Shares of Apollo Group (APOL), the leading for-profit education company (think University of Phoenix), fell a stunning 23% Thursday to $38 after the company withdrew its 2011 financial outlook in light of upcoming changes to their industry. With the unemployment rate at 9.6%, enrollment at for-profit schools has been surging in recent years as people try to boost their resumes by completing online college courses and earning an associate, bachelor, or graduate level degree. As a result, the private firms running schools such as University of Phoenix have been minting money.

The interesting part of the story is that for-profit colleges typically get more than 80% of their revenue from Title IV student loan programs subsidized by the U.S. government. With taxpayers footing the bill for all loan defaults, the colleges themselves have absolutely no direct financial exposure whatsoever if students rack up thousands in debt and cannot repay the loans. As loan defaults rise, the U.S. Department of Education is finally taking notice and is set to release new guidelines for Title IV funding. As you may imagine, if lending guidelines are tightened, new enrollment at these colleges could drop off considerably.

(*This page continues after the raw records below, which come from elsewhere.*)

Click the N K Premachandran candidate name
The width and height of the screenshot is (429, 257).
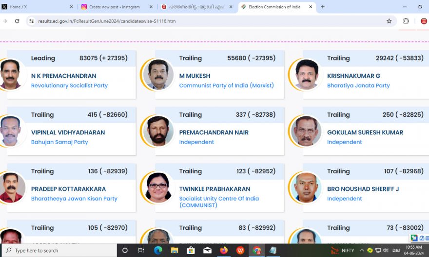point(64,76)
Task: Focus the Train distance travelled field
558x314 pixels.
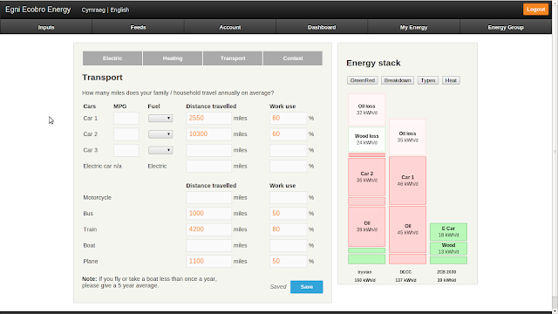Action: click(x=208, y=229)
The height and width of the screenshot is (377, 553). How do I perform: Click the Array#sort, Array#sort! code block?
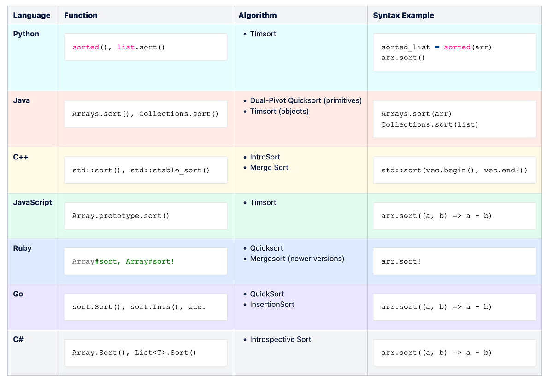click(x=145, y=261)
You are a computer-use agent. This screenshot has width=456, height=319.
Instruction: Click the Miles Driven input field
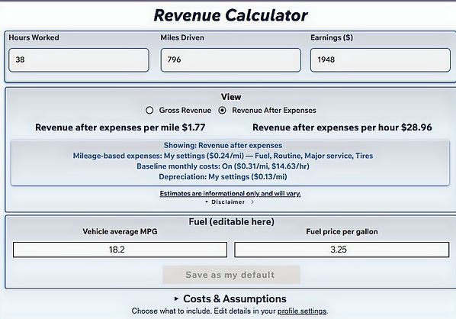coord(230,60)
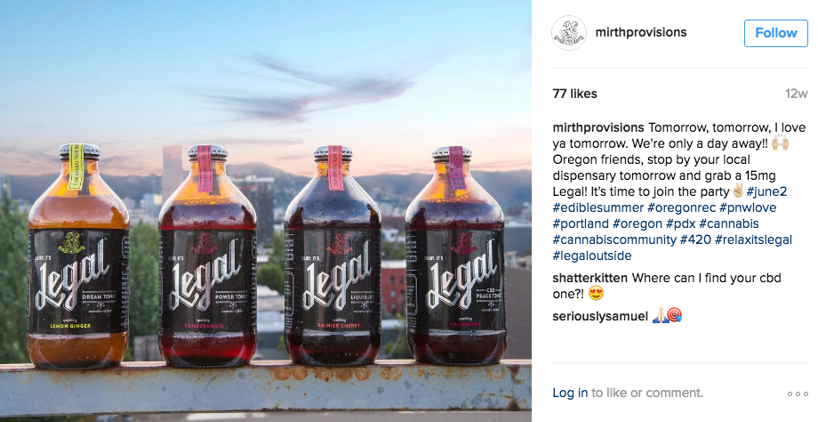Open the #relaxitslegal hashtag

pos(753,240)
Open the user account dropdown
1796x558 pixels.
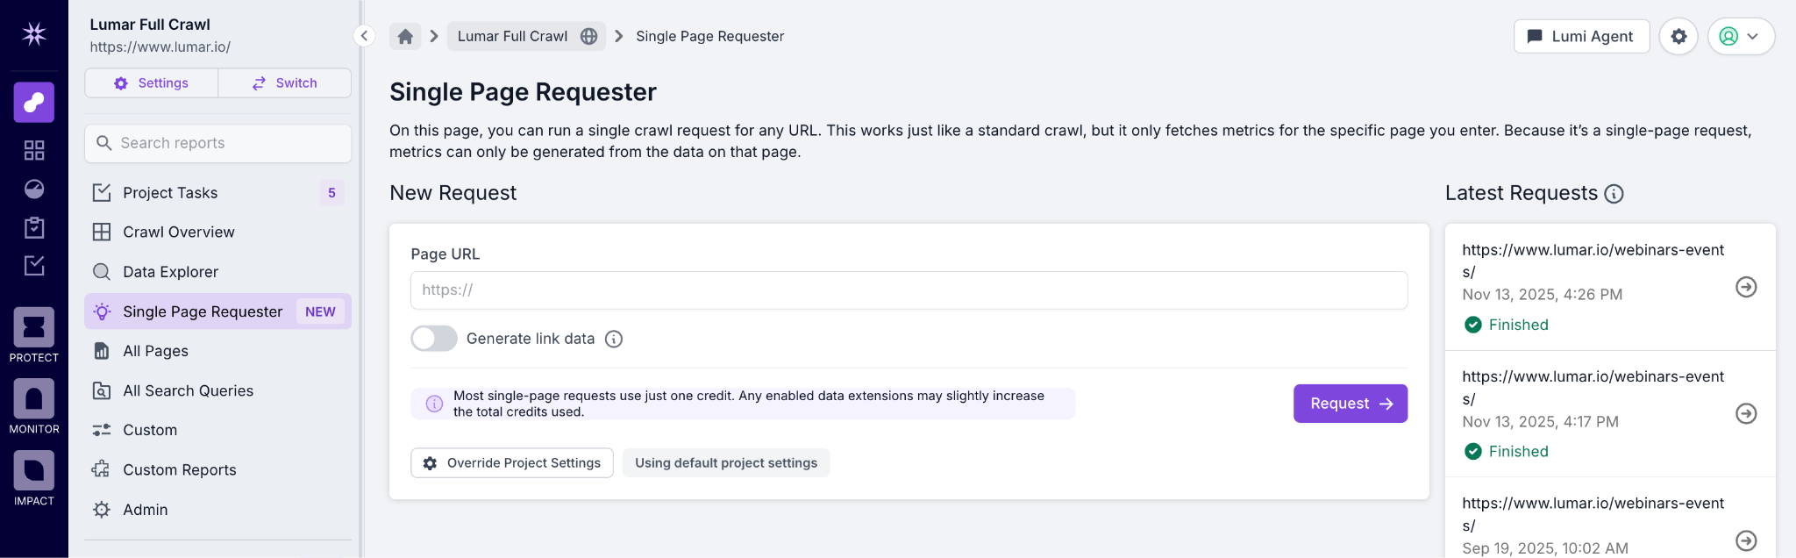coord(1741,36)
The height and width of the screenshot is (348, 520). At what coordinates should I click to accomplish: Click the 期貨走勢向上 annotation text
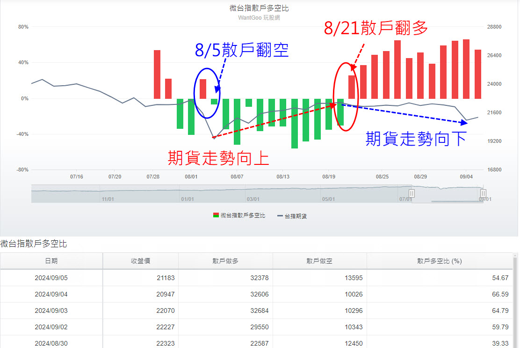pyautogui.click(x=217, y=159)
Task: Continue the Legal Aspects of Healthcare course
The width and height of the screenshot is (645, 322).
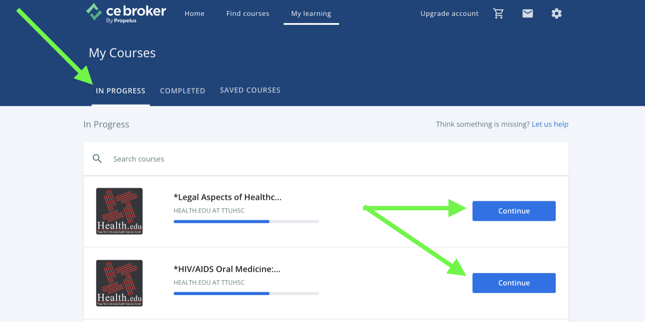Action: pos(514,211)
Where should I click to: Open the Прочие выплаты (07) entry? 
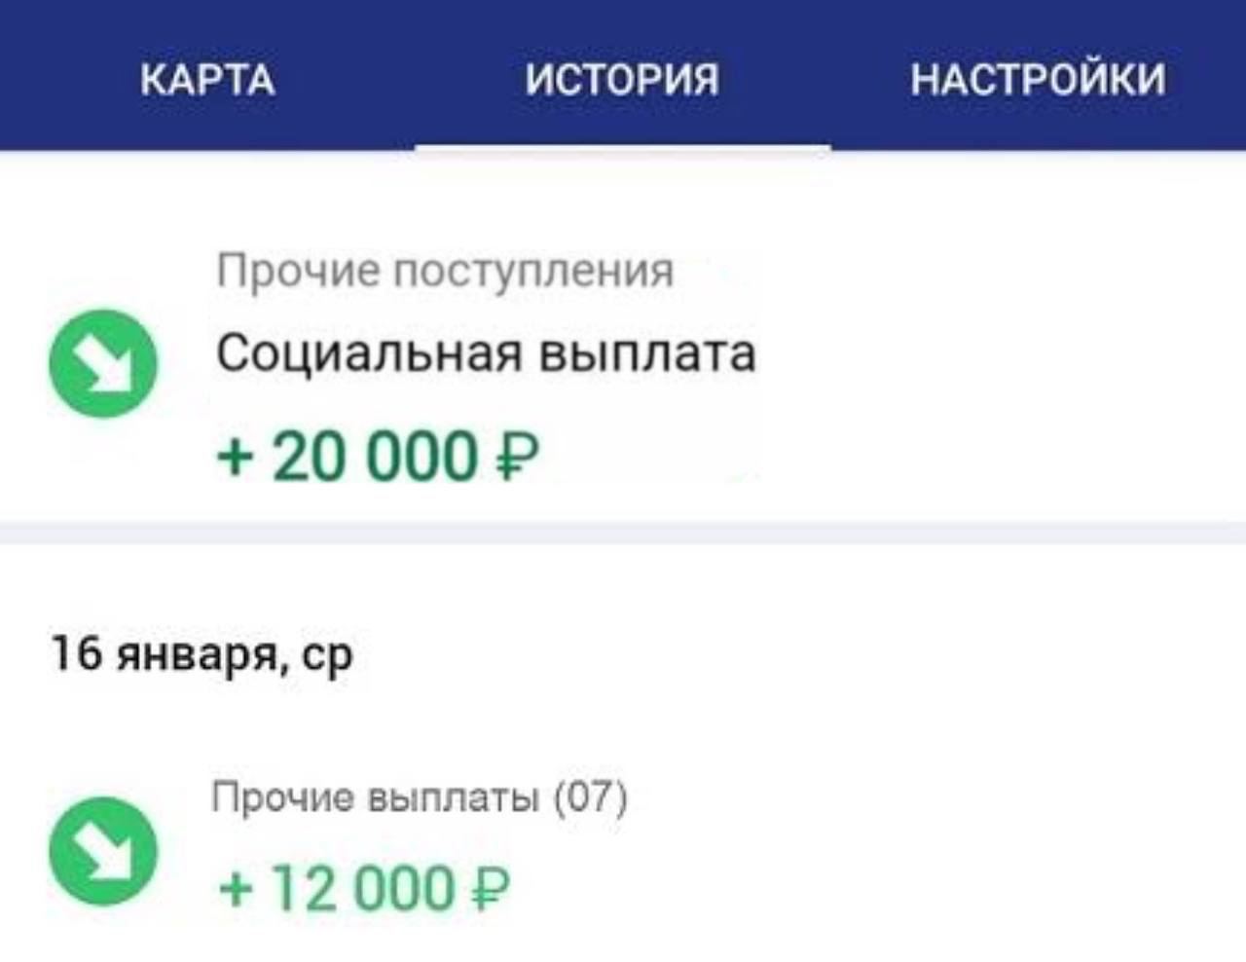click(420, 798)
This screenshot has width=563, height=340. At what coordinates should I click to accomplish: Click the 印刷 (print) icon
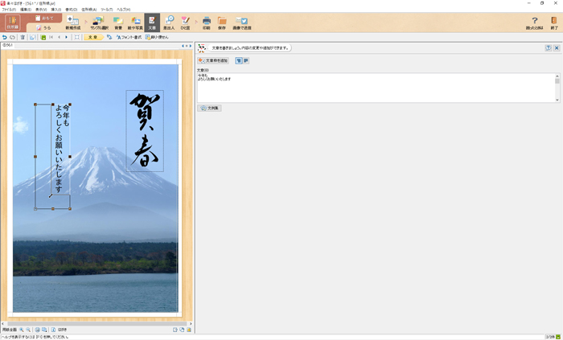206,22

The new rules, set to be issued in coming months, are likely to set maximum default rates for schools who want to accept Title IV loans, as well as gainful employment guidelines to help ensure that students will actually have the ability to repay these loans based on the jobs they secure with their new degrees (a communications degree online, for instance)

The market’s violent reaction to the sector on Thursday was triggered when Apollo Group withdrew its 2011 financial guidance in anticipation of these new rules. For the first time ever, for-profit schools are going to have to scale back growth plans and actually become more than simply fierce marketing machines. Maximizing enrollment at all costs is no longer going to work. In fact, Apollo is now requiring all new students to attend an orientation program which spells out in more detail exactly what kind of financial commitment these degrees require. The company says that about 20% of prospective students voluntarily withdraw from the program after attending the orientation. In addition, the company’s admissions staff will no longer be compensated based on enrollment rates, as the company seeks to increase the quality of their students, thereby reducing loan default rates and boosting retention rates.

While there is no doubt that enrollment growth rates will tumble at for-profit colleges, it is far too early to pin down exactly how their businesses will be impacted by these changes. I think it is worth it for investors to monitor the situation carefully, as some values may ultimately be worthy of investment consideration at some point in the future (the stocks are already down a lot from their highs). In the case of Apollo, the company’s enterprise value of about $4.2 billion compares with fiscal 2010 EBITDA of $1.4 billion and free cash flow of nearly $900 million. At 3 times trailing cash flow, these stocks are already in deep value territory.

It will be important to see if scaled down marketing and increased financial awareness for students serves to merely slow down enrollment growth or also seriously cuts revenue and earnings for these companies. Exactly how much revenue is reduced and expenses rise will determine if and when these stocks reach a point where the risk-reward is worth an investment. At current prices it appears that the market is pricing in cash flow declines of 33-50% over the next 1-2 years. While possible, we surely do not know that kind of hit is a given at this point in time. If it proves overly pessimistic, shares of Apollo could become quite attractive, as the schools remain strong cash flow generators.

Full Disclosure: No position in APOL at the time of writing, but positions may change at any time.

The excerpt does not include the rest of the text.